*What to work on*
Each line in the data holding "marker" should be listed.

*Data for this task*
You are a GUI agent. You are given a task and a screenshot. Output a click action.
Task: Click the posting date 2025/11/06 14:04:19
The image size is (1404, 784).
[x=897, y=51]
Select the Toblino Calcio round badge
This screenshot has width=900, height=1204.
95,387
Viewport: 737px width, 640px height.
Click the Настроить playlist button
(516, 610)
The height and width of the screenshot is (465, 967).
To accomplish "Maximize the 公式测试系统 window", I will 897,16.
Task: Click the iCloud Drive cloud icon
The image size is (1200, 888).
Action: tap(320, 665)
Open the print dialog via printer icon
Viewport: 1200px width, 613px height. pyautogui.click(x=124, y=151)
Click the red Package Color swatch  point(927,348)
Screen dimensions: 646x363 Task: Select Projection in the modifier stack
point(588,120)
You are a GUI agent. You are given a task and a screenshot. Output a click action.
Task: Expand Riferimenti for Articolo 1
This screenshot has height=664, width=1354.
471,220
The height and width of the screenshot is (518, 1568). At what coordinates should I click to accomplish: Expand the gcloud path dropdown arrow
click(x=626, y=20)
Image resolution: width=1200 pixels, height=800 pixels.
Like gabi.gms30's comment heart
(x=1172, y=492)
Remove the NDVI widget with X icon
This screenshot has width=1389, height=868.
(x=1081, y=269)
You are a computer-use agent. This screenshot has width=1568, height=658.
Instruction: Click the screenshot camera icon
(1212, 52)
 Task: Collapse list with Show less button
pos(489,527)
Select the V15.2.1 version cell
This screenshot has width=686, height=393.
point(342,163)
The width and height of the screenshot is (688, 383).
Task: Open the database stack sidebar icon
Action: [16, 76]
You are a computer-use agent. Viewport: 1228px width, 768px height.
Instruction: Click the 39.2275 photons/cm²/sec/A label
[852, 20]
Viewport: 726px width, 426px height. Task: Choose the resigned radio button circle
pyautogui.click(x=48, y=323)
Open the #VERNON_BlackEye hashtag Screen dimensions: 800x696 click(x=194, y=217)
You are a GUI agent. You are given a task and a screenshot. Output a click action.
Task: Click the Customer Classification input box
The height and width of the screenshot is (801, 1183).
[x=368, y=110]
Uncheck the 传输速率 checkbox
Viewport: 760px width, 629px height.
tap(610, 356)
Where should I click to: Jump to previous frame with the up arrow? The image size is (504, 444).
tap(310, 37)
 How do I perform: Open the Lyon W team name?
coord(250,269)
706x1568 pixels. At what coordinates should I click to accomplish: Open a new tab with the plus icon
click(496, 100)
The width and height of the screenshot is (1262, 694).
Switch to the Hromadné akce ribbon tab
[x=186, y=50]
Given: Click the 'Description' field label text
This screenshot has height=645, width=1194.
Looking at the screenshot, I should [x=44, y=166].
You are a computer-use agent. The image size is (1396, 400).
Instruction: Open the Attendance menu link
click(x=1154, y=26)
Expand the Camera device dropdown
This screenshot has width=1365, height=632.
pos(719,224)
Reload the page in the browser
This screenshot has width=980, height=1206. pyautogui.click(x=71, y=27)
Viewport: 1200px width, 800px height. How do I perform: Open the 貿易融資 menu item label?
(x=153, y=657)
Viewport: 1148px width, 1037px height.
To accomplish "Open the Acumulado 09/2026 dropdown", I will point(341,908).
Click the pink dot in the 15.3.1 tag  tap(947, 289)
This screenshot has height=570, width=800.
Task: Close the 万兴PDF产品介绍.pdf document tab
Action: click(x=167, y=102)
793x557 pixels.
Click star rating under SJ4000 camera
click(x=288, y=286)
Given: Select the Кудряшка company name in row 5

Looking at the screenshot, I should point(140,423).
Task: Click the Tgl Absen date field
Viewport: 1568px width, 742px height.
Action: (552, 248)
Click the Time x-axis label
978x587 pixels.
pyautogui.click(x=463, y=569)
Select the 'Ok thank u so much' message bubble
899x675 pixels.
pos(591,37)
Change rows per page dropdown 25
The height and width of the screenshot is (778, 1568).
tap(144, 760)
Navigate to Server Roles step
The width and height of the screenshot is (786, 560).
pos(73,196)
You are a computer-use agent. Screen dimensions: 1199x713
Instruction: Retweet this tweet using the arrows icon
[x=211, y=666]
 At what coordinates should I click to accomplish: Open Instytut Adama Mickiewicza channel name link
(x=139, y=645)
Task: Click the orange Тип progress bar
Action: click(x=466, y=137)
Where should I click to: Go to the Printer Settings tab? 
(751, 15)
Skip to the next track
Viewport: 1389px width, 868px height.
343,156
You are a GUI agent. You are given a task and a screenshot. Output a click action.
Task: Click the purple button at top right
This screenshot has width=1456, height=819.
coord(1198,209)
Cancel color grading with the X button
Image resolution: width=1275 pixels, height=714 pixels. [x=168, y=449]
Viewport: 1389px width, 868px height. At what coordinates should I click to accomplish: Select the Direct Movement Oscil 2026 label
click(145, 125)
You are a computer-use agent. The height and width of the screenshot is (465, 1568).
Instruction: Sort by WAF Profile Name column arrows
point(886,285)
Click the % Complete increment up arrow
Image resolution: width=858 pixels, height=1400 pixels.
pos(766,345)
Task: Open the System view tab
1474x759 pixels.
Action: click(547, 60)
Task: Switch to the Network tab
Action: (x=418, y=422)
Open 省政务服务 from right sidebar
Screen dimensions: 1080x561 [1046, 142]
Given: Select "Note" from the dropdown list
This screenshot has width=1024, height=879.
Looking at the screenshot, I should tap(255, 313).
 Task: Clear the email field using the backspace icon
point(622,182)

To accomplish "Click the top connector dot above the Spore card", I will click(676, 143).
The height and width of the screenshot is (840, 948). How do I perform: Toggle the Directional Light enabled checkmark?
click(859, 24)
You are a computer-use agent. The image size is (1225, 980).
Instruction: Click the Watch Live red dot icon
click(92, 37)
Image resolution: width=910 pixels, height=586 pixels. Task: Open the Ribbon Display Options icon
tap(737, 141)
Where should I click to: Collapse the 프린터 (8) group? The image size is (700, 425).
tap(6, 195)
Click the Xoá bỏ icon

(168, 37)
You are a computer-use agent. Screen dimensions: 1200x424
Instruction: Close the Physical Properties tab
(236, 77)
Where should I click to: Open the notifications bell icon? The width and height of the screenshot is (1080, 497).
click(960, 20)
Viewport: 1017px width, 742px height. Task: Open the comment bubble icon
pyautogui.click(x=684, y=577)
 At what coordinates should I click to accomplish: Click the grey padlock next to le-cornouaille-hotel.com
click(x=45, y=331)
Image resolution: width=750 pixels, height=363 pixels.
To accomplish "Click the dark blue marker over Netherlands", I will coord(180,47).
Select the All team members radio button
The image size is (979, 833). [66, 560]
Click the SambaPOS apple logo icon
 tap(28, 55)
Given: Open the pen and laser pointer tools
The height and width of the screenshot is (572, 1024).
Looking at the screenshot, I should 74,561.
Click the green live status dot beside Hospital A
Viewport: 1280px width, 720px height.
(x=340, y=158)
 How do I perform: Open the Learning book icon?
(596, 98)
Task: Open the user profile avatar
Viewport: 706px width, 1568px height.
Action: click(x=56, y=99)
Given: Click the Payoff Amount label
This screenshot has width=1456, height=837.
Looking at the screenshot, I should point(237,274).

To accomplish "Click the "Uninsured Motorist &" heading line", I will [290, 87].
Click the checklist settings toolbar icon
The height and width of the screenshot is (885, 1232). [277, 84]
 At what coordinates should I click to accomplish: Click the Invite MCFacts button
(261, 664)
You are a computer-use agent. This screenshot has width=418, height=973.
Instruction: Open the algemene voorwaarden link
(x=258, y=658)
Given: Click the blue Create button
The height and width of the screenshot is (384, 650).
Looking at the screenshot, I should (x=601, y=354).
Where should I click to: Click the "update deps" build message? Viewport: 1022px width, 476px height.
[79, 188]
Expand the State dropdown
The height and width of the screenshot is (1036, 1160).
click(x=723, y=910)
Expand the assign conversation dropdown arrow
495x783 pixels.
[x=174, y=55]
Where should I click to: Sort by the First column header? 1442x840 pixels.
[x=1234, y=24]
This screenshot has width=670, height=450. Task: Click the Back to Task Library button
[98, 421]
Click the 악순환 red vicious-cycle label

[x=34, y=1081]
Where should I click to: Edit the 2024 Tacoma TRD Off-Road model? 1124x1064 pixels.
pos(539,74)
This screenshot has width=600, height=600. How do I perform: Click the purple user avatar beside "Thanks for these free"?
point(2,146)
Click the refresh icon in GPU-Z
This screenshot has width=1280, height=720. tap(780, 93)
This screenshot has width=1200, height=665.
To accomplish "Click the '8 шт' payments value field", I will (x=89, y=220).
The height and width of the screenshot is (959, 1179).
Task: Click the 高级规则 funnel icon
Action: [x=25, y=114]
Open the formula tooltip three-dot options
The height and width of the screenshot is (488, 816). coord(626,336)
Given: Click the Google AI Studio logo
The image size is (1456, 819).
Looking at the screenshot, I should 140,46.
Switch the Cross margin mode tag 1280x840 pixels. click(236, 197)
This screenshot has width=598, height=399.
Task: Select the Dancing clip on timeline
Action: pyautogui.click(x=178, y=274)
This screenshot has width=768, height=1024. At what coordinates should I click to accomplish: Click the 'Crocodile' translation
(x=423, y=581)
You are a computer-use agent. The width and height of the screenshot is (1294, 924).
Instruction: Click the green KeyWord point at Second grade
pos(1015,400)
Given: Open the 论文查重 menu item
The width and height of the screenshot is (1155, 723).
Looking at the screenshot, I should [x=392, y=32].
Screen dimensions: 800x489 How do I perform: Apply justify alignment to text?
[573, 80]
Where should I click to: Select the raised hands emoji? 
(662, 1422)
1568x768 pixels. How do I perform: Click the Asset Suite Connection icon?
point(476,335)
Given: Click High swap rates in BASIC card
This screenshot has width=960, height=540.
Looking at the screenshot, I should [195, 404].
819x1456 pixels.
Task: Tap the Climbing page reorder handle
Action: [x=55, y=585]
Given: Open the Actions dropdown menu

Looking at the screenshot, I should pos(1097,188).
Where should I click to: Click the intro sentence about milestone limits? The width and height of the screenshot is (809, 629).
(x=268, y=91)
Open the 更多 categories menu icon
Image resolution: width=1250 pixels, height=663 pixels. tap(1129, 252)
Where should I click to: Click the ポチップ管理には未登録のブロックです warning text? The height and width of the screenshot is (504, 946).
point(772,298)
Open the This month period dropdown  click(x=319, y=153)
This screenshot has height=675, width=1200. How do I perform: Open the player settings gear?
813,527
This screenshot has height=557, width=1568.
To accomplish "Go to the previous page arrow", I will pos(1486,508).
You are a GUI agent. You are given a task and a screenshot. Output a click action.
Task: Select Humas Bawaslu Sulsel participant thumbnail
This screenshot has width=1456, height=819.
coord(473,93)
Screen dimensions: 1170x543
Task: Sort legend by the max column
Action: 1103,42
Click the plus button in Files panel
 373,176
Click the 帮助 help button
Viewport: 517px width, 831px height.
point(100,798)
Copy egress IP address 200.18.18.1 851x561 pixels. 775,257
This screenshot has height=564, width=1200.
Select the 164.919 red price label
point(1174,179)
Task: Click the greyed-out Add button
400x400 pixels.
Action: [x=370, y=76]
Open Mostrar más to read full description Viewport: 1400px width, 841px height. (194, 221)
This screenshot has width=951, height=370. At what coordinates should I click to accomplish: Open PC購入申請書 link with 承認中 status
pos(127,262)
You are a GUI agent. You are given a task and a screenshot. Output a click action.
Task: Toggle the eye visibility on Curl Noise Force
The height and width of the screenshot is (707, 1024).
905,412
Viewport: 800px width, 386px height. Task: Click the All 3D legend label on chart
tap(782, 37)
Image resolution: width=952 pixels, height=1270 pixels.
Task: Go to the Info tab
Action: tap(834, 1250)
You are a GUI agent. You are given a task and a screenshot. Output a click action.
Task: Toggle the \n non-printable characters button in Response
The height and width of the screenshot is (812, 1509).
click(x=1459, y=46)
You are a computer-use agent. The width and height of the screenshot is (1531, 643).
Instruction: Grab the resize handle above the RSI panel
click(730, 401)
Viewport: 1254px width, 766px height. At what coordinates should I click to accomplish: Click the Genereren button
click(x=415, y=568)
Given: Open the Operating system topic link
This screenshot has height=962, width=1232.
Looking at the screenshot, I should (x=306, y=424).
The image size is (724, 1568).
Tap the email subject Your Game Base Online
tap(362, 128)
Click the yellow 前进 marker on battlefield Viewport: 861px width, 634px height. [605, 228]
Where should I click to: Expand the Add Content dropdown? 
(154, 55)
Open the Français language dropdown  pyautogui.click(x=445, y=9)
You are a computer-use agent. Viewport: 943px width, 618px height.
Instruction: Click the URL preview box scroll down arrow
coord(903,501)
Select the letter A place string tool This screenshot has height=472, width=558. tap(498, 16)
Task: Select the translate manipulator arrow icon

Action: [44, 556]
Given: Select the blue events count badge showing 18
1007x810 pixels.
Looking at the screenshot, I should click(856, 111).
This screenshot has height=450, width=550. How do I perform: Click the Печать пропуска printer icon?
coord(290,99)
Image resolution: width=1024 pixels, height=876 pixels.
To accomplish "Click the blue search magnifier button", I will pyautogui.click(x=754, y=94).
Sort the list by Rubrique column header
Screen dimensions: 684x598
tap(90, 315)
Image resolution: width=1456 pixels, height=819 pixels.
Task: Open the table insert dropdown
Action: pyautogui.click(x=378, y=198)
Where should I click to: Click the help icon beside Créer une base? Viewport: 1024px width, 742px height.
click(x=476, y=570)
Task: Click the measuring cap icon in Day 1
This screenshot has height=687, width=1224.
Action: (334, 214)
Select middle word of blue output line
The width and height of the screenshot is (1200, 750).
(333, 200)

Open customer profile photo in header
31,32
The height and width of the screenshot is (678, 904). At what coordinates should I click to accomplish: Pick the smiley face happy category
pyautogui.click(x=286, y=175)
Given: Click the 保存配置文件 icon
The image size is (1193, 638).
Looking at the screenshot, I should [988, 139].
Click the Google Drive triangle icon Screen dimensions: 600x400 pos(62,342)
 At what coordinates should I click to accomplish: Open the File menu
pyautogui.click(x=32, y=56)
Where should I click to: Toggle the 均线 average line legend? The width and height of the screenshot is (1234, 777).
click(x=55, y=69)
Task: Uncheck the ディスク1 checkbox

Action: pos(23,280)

*Answer to this problem*
To accomplish "Click the dark blue marker over Netherlands", I will coord(180,47).
Click the yellow 前进 marker on battlefield Viewport: 861px width, 634px height. [605, 228]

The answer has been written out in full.